Collected data:
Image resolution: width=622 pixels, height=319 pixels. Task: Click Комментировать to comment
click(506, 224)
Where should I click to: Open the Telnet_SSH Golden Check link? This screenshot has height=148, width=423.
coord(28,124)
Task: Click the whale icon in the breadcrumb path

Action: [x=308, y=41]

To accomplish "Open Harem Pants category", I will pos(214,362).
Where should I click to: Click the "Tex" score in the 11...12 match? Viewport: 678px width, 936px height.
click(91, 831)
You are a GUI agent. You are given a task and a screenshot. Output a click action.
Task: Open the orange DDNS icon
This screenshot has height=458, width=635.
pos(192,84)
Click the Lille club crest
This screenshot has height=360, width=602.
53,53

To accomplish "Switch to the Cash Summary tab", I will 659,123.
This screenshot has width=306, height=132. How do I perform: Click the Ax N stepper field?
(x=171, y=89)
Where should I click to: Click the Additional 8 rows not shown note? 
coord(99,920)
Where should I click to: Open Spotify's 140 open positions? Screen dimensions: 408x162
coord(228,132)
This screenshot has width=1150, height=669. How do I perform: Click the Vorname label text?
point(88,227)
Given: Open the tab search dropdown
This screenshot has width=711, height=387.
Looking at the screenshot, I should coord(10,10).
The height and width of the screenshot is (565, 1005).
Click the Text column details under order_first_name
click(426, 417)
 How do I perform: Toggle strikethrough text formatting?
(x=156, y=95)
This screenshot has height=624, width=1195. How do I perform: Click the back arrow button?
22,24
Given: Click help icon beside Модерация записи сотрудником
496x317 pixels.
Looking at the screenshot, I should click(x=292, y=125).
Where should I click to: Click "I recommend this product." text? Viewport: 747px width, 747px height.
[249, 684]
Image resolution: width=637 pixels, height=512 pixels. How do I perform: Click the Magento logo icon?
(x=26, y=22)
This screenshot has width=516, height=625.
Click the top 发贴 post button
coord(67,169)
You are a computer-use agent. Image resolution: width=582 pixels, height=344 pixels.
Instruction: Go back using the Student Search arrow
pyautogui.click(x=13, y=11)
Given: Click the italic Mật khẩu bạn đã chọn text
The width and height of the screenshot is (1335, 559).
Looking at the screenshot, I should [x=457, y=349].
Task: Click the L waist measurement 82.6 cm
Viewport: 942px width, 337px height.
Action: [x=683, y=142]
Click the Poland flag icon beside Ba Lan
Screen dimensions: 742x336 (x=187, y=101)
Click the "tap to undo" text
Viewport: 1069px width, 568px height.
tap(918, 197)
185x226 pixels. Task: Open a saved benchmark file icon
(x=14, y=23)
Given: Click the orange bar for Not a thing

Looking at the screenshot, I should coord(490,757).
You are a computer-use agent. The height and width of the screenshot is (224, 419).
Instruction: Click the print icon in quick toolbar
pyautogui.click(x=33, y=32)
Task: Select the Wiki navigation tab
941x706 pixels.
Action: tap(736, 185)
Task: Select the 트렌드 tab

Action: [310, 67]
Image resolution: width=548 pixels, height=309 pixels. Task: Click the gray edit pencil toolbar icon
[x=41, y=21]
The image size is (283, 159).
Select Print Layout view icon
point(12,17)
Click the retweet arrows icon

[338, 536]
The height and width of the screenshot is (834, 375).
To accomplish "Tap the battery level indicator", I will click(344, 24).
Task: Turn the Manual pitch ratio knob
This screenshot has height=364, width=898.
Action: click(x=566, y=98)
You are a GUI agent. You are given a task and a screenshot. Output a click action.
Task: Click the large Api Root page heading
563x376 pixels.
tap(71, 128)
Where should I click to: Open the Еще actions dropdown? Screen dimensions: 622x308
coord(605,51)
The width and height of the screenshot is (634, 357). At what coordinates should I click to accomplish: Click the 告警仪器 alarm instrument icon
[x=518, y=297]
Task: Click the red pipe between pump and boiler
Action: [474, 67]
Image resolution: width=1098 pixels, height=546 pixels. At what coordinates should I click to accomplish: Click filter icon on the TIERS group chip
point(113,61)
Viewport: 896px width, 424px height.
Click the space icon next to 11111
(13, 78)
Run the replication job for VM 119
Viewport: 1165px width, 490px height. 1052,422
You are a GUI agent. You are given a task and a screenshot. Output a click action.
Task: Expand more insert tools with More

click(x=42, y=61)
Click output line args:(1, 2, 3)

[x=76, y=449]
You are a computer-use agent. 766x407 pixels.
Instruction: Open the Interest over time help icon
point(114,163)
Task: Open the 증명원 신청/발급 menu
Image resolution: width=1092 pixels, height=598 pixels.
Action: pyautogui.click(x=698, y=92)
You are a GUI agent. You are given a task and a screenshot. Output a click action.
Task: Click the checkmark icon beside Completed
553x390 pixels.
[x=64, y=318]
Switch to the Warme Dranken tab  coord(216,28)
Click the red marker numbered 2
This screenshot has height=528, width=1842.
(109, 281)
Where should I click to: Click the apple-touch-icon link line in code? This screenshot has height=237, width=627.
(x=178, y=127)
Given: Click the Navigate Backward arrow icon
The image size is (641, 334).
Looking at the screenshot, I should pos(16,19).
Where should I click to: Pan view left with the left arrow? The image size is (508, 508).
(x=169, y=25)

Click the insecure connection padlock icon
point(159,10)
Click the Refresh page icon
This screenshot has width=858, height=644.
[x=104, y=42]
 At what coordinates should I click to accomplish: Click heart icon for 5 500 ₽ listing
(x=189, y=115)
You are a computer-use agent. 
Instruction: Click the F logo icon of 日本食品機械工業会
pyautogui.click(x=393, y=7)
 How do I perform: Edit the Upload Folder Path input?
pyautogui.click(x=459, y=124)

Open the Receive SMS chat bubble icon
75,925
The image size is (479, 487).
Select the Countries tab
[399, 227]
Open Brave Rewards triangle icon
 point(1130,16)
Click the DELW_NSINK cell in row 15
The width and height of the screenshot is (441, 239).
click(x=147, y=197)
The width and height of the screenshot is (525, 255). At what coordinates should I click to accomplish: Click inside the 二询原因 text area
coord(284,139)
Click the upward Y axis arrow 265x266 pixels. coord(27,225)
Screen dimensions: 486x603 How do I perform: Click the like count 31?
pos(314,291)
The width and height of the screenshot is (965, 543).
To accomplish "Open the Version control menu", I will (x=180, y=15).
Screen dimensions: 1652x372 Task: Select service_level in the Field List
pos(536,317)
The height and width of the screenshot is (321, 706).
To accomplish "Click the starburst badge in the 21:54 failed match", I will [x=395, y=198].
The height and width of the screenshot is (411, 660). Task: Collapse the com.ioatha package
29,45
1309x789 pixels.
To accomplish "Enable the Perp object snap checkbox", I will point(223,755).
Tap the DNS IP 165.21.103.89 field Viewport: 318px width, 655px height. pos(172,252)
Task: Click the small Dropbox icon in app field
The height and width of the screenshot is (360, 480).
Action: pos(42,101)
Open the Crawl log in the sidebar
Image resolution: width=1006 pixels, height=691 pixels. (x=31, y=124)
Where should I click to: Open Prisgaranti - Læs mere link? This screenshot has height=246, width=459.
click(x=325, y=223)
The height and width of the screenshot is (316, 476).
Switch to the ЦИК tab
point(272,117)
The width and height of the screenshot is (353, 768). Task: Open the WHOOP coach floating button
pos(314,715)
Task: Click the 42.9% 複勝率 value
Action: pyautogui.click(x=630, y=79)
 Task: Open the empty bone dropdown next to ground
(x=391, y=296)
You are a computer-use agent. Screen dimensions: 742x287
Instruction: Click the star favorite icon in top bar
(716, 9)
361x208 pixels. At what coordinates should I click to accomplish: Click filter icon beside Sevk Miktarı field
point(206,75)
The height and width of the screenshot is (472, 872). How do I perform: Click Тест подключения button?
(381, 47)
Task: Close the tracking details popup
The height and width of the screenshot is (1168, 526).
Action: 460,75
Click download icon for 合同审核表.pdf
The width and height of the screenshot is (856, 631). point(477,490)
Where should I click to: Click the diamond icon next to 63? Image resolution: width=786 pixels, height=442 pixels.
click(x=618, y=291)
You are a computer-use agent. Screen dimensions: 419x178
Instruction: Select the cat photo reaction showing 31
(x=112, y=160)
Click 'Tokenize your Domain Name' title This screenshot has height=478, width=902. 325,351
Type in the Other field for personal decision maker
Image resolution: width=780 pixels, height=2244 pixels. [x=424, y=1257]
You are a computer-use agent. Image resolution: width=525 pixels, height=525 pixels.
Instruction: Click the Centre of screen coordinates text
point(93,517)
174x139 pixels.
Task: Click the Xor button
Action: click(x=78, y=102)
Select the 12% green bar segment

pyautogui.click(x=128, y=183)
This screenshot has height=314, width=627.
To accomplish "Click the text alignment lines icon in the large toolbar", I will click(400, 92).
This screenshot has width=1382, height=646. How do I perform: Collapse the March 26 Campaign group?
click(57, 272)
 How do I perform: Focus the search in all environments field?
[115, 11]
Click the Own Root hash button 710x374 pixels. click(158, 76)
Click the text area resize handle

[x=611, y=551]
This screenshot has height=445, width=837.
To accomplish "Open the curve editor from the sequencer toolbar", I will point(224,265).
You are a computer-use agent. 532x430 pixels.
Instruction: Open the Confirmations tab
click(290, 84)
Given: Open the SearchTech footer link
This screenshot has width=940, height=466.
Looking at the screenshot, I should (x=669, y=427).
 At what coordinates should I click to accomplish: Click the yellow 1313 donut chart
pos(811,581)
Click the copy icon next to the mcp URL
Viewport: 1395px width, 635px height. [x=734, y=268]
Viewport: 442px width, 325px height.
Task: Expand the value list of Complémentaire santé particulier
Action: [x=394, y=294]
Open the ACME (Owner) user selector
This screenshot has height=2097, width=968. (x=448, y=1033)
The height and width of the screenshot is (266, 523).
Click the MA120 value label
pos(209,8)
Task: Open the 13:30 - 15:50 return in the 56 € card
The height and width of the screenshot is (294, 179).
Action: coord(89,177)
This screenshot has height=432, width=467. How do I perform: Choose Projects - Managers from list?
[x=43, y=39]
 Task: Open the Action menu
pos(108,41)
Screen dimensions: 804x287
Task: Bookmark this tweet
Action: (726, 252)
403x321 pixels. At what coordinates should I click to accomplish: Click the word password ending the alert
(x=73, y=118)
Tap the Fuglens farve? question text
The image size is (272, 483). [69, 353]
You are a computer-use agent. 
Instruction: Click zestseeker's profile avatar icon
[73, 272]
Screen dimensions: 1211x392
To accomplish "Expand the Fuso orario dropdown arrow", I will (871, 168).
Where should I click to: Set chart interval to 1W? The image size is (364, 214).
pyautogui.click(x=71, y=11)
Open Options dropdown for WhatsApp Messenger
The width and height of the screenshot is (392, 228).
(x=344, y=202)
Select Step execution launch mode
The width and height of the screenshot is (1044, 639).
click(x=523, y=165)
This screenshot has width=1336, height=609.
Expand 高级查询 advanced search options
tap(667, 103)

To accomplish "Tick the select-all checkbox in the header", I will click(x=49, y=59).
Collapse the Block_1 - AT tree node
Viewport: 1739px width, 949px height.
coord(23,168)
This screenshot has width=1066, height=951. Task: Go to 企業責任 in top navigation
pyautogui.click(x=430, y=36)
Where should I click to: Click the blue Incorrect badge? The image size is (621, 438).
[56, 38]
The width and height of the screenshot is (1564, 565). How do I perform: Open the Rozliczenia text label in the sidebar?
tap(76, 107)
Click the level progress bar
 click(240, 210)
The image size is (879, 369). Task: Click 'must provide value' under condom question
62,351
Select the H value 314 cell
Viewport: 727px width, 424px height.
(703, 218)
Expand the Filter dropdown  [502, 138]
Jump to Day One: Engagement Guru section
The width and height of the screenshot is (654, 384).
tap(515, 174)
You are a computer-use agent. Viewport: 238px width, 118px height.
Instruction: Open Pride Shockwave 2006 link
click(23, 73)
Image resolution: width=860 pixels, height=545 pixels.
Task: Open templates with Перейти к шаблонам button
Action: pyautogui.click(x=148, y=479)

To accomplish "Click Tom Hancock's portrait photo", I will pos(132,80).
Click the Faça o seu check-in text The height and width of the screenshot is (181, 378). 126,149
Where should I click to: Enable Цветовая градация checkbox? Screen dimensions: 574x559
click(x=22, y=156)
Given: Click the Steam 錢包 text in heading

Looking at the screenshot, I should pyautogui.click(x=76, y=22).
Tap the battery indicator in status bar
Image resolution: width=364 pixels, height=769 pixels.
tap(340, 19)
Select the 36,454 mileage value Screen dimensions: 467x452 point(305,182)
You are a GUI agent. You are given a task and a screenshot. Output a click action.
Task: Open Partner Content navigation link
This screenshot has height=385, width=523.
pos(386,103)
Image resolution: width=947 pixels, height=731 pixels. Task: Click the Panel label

Task objective: For this exercise, please output exactly the lines above starting at the line with "Click the top 发贴 post button" and ending at the line with "Given: Click the italic", ends included.

The completed task:
Click the top 发贴 post button
coord(67,169)
You are a computer-use agent. Image resolution: width=582 pixels, height=344 pixels.
Instruction: Go back using the Student Search arrow
pyautogui.click(x=13, y=11)
Given: Click the italic Mật khẩu bạn đã chọn text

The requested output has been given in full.